I wonder if these dealers who have stated that a Questar 7 performed about the level of a 5" apo actually did side-by-side tests.
Between 2017-2020 I performed side-by-side comparisons between the following:
1986 Questar 7 (BB) and Astro-Physics 130GT
Questar Astro 7 (Quartz) and TEC180 apo
Questar Astro 7 and Televue NP127 apo
Predictably, all three apo refractors destroyed the Q7 and Astro 7 on wide-field views. With the NP127, AP130GT and TEC180 putting up maximum views of over 4, 3 and 2 degrees respectively, The Q7 could manage around .8 degree FOV, while the Astro 7 with a 41mm Panoptic came in at a little over a degree FOV.

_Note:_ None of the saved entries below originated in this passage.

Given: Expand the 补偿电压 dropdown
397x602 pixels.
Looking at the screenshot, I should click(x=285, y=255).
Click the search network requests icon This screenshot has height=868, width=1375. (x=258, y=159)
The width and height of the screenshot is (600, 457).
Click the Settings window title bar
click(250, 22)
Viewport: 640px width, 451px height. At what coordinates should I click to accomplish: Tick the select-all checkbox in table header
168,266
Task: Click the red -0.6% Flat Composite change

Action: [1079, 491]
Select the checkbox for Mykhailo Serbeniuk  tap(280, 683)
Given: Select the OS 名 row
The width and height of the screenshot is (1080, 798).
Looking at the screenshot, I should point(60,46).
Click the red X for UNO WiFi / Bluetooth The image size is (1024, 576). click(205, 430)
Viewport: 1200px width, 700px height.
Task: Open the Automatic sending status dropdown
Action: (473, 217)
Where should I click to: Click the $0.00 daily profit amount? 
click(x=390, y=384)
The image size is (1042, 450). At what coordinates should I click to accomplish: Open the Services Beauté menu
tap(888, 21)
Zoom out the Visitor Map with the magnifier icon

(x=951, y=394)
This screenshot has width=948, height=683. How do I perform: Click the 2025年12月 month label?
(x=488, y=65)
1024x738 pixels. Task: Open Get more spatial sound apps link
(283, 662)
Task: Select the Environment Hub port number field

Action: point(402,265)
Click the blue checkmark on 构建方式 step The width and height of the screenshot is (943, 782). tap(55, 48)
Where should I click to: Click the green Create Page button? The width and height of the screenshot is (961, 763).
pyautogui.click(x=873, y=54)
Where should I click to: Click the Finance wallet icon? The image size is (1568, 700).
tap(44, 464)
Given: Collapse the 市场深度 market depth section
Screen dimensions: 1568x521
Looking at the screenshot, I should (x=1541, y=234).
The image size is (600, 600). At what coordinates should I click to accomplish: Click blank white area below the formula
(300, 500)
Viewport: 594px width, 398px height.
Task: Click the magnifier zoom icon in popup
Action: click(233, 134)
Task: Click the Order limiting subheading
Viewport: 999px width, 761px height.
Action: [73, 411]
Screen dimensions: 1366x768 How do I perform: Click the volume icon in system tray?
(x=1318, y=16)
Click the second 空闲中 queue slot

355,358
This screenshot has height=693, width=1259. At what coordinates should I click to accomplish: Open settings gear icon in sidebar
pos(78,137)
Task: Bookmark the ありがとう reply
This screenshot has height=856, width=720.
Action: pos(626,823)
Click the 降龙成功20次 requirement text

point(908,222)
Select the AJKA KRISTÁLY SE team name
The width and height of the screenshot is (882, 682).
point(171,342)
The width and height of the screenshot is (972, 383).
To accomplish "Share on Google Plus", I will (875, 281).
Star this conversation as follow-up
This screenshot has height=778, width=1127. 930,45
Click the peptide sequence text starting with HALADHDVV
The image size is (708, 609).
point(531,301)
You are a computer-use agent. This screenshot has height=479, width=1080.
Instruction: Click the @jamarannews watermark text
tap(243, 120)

However, for planetary, lunar and DSOs it was not even close to a contest against the 5" apo's. A properly acclimated Questar 7 should and does put up more detailed views of the Moon without having to "reach" for the magnification, given the native f13 or so focal length, unlike the apo's which needed barlows to attain higher magnification. The contrast on the 7s was amazing, showing more complex filamental structure of M42 than the 5s. While globular clusters were resolved deeper in the 7s, I do like the wider framing of the globs that the 5" apo's provided.
As I expected, the Astro 7 could not keep up with the TEC180's 7.1" of unobstructed glass. However, it wasn't what I would characterize as a blowout - things were just a bit better in the 180 on planetary and lunar. Given the low contrast that DSOs have, the 7's obstruction did not handicap the views compared to the TEC180, and of course it is MUCH easier to transport a Q7 to a dark site than a 36 lb, 4 ft long refractor!
Unfortunately I did not do any direct comparisons on double stars, but I will say the apo refractors were fantastic at splitting doubles without any acclimation time. In order to cleanly split the double-double in Lyra, the Q7s had to be well acclimated. From a practical standpoint, all this means is that the apo's do better on spur-of-the-moment observing.